On peut effectivement à 512 kbit/s recevoir des courriels ou des textos, utiliser des applications de géolocalisation comme Waze et, avec certaines limites, se connecter à des plateformes comme Spotify ou TuneIn. Impossible toutefois d’accéder à du contenu vidéo et à de la musique haute définition, et il faudra environ 30 secondes pour afficher une photo de 2 Mo.

Fait à noter, la requête précise d’entrée de jeu que Vidéotron, qui n’utilise pas le terme « données illimitées » dans ses forfaits et dont la plupart des abonnés sont au Québec, n’est pas visé par cette action collective.

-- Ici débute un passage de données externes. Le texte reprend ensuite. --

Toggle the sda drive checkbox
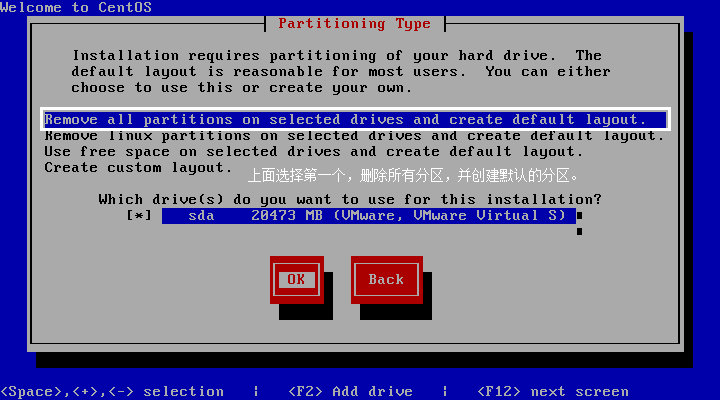Viewport: 720px width, 400px height. (139, 215)
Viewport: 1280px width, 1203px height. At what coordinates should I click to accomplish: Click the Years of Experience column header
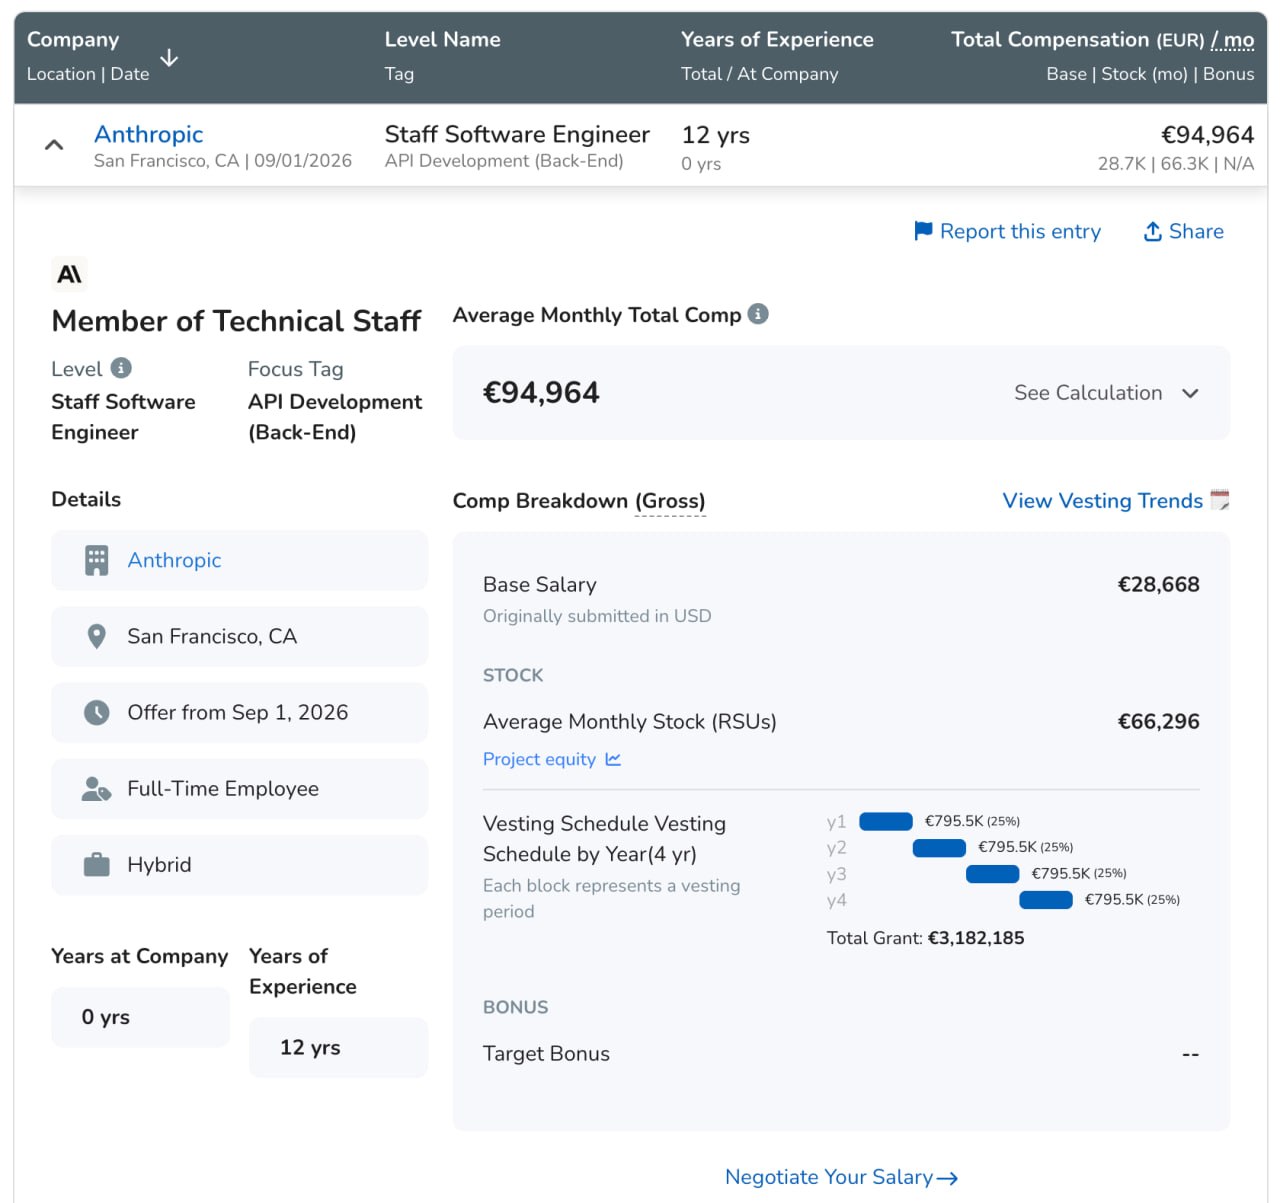tap(777, 39)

La raison, suppose le cabinet LPC dans sa requête : « Vidéotron connaît le test du “consommateur crédule et inexpérimenté » » en vigueur au Québec en vertu de la Loi sur la protection du consommateur.

« Ils sont très bien au courant de la jurisprudence de la Cour suprême du Canada en ce qui concerne la fausse publicité », estime MZukran.

Selon la requête du cabinet LPC, le test serait différent dans ce domaine entre le Québec et le reste du Canada. « Au Québec, en vertu de la Loi sur la protection du consommateur, la Cour suprême a tranché. Le test consiste à évaluer l’impression générale qu’a une publicité sur le consommateur crédule et inexpérimenté », explique l’avocat.

Dans une version précédente, le cabinet Lex Group n’était pas mentionné comme étant également le coordonnateur de cette demande d’action collective.